What does this do in bash: ${pid:-}

As i understand it, this means
if pid is
a) unset, or
b) set to null
then replace with the value on the right of the minus sign--which is null

This confuses me because
a) I thought if a variable isn't set to anything it's automatically null. If not then what is an uninitiated variable set to?
b) if the variable is already set to null, then why replace it with another null?

I see this on line 74 in the file /lib/lsb/init-functions (I'm using hardy heron ubuntu)
Here's an excerpt from the file:

if [ -z "${pidfile:-}" ]; then 
    pidfile=/var/run/${1##*/}.pid 
fi 

The code is making sure that if the pid variable is unset it becomes null (or zero-length).
unset and null are different. null means that variable exists in memory and is "", unset means bash never heard of it before.
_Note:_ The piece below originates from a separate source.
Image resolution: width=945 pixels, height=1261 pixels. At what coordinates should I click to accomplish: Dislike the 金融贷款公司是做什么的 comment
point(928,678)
In coding, whenver you create a new variable you want to set it to a known state. In C you set a string to be zero-length, an integer to zero. This is the same idea.

Granted, null and zero-length are different, but the shell expands them the same way. So really there's no reason for the code as is. It could simply be:

if [ -z "$pidfile" ] ;then 
  # blah blah
fi

There's actually a simpler way.

pidfile=${pidfile:-/var/run/${1##*/}.pid}

ahh, I see. now it all makes sense. thnx!